Yakın zamanda yapılan çalışmalardan birkaçı bu olasılığı destekler nitelikte. Michigan Üniversitesi’nde yapılan bir araştırma, bugünkü lise öğrencilerinin önceki nesillerdekilerden daha az empati yapabilme yeteneğine sahip olduğunu gösteriyor. Araştırmacılar bunun sebebinin öğrencilerin dijital etkileşime daha bağlı olarak büyümeleri olduğunu düşünüyor. Ayrıca, Duke Üniversitesi’ndeki bir çalışma, yine büyük ihtimalle dijital etkileşimin kişisel bağlantıların yerini almasının bir sonucu olarak, Amerikalıların 20 yıl öncesine göre 1/3 oranında daha az arkadaş sahibi olduklarını gösteriyor.
Müşteriyle kurulan birebir temas olmadığı için bir çok yönetici nezaket ve saygıda azalma olduğunu rapor etti. Yakın zamanda duyduğum bazı ortak örnekler:
İşin bitirilmesinin neye mal olacağı düşünülmeden istenen ‘acil’ bilgiler; e-postaları ve sesli mesajları görmezden gelerek müşteri sorunu çözümünün gecikmesine yol açan yöneticiler; bir işin zamanında tamamlanması için bütün gece çalışan ama buna karşın geribildirim ya da takdir almayan bir ekip ve düzenli olarak Kuzey Amerika’daki ekibiyle ne hakkında olduğunu bilmediği tele-konferanslara katılmak zorunda olan Asya’daki bir yönetici.

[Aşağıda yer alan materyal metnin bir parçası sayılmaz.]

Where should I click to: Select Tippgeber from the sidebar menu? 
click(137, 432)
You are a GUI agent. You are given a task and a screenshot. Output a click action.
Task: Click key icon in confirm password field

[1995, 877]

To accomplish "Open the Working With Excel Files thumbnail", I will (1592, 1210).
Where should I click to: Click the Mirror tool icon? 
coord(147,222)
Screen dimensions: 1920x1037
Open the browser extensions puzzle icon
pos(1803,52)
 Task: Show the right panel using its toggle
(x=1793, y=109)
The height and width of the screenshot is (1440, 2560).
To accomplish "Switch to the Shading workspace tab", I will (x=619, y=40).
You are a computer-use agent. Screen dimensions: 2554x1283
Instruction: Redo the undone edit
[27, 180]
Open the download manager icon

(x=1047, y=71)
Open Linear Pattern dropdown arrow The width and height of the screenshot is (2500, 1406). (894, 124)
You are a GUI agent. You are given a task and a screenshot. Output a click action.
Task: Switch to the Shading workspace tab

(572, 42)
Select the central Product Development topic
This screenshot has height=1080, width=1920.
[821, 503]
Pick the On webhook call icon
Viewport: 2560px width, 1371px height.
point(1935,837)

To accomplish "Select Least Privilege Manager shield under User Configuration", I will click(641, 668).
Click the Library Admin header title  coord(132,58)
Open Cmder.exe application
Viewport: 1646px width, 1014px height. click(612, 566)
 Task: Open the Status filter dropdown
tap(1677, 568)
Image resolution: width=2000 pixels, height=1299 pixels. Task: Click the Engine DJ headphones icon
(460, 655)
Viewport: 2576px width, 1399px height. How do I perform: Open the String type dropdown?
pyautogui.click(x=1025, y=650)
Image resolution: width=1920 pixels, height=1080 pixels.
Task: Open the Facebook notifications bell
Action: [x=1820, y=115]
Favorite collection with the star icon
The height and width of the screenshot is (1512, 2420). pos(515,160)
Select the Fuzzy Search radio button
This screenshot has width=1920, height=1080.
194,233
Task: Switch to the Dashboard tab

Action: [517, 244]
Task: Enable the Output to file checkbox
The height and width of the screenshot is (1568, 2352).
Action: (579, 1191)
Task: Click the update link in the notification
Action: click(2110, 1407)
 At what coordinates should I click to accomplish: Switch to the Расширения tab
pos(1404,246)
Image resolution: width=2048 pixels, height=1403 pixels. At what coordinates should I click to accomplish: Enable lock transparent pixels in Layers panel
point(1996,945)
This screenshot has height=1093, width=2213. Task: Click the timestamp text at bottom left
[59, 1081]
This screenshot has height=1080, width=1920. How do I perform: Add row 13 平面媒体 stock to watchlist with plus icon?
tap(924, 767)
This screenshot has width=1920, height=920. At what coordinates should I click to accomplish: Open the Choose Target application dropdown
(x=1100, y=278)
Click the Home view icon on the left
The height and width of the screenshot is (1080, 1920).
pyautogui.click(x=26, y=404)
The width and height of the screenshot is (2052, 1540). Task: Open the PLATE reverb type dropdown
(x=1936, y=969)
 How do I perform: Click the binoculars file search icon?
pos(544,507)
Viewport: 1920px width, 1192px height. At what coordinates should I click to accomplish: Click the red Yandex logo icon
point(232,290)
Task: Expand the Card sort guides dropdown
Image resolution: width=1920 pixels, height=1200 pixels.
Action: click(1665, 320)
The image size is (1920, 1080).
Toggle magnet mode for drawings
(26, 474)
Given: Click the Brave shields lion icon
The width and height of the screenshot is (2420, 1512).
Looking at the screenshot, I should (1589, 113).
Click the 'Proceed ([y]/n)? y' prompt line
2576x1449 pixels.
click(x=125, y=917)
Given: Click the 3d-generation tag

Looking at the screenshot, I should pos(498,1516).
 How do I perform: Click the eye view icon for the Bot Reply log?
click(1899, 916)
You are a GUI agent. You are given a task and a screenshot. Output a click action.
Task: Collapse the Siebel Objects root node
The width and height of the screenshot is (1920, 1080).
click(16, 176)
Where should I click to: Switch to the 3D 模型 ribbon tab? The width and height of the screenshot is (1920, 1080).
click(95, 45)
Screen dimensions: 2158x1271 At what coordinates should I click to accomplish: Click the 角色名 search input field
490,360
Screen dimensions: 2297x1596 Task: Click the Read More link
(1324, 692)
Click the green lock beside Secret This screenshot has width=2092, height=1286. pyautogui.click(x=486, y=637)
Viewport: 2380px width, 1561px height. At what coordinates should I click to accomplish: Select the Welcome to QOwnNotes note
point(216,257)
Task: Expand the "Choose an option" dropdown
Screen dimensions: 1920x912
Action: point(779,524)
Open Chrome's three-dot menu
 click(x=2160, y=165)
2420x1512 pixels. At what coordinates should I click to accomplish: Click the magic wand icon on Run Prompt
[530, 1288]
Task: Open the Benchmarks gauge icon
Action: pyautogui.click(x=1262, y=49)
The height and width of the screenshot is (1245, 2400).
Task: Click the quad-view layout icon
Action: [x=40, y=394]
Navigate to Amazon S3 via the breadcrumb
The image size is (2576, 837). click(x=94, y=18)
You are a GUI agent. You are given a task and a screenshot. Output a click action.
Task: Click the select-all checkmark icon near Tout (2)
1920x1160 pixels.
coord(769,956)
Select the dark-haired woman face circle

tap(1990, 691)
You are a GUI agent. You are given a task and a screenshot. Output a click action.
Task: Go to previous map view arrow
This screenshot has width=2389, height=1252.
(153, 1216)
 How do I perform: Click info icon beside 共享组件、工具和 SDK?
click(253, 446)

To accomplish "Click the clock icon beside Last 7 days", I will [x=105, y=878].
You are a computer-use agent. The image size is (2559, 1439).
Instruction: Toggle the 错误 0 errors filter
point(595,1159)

Ve bu örnekler buzdağının sadece görünen kısmı olabilir. Daha kötüsü ise, bu tip davranışların sürekliliği bazı şirketlerde görüldüğü gibi sonunda çalışanların birbirine bağlılığını ve yöneticinin motivasyonunu azaltan zehirli bir çevre yaratır.
Nezaket ve saygıda daha fazla bozulmayı engellemek için, iki basit (ama kolay değil) öneride bulunmak istiyorum.
İlk olarak, sanal çalışanlarınız ve gerçek ekibinizle beraber bir toplantı düzenleyin ve iş yerinde birbirinizden ne tip davranışlar beklediğinizi açıkça konuşun. Nazik ve saygılı davranmak ne anlama gelir? Daha önce kaba ve saygısız davranışların olduğu olaylar yaşandı mı? İnsanların isteyerek işleri zorlaştırmadığını varsayarak, onları bu tip üretken olmayan davranışlar yapmaya iten nedir, bunların sonuçları nelerdir? Bu konuda açık ve dürüst bir diyalog kurmak, ekibinizin tutumunu sağlam bir şekilde düzenlemenizi ve onların kaba olduklarında bunu daha iyi fark etmelerini sağlar.
İkincisi, ekibinizi ve iş arkadaşlarınızı kötü davranışları nazikçe geri püskürtmek konusunda cesaretlendirin.
Aslında çoğu insan acımasız veya düşüncesiz olmayı planlamaz; genelde olayın heyecanına kapılırlar ve karşısındakinin bu tür davranışlar sonucunda nasıl etkileneceğini düşünmeden hareket ederler. Yani bu tür davranışlara nasıl doğru yolla karşılık vereceğinizi bulursanız, etkilerini azaltmak ve gelecekte tekrarlanmalarını önlemek olasıdır.
Doğal olarak bize saygılı ve nazik davranan iş arkadaşlarıyla çalışmak isteriz. Fakat, bu günlerde bunu sağlamak için fazladan çaba sarf etmek zorunda kalmamız mümkün.